Target pointing data:
↓
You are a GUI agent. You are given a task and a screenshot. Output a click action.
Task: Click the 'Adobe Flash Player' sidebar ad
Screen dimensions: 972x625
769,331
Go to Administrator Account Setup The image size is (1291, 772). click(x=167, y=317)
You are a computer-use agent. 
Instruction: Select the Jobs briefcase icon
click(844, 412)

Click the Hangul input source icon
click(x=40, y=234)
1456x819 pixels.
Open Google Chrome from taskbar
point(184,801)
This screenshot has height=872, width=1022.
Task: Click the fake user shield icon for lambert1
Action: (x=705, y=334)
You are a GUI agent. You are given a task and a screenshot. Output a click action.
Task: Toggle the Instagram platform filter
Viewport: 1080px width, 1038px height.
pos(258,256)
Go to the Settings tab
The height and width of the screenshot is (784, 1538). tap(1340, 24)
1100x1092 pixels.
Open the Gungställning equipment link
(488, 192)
↑
Reproduce the full listing above line for line, with no changes.

You are a GUI agent. You are given a task and a screenshot. Output a click action.
Task: Click the 'Adobe Flash Player' sidebar ad
Screen dimensions: 972x625
769,331
Go to Administrator Account Setup The image size is (1291, 772). click(x=167, y=317)
You are a computer-use agent. 
Instruction: Select the Jobs briefcase icon
click(844, 412)

Click the Hangul input source icon
click(x=40, y=234)
1456x819 pixels.
Open Google Chrome from taskbar
point(184,801)
This screenshot has height=872, width=1022.
Task: Click the fake user shield icon for lambert1
Action: (x=705, y=334)
You are a GUI agent. You are given a task and a screenshot. Output a click action.
Task: Toggle the Instagram platform filter
Viewport: 1080px width, 1038px height.
pos(258,256)
Go to the Settings tab
The height and width of the screenshot is (784, 1538). tap(1340, 24)
1100x1092 pixels.
Open the Gungställning equipment link
(488, 192)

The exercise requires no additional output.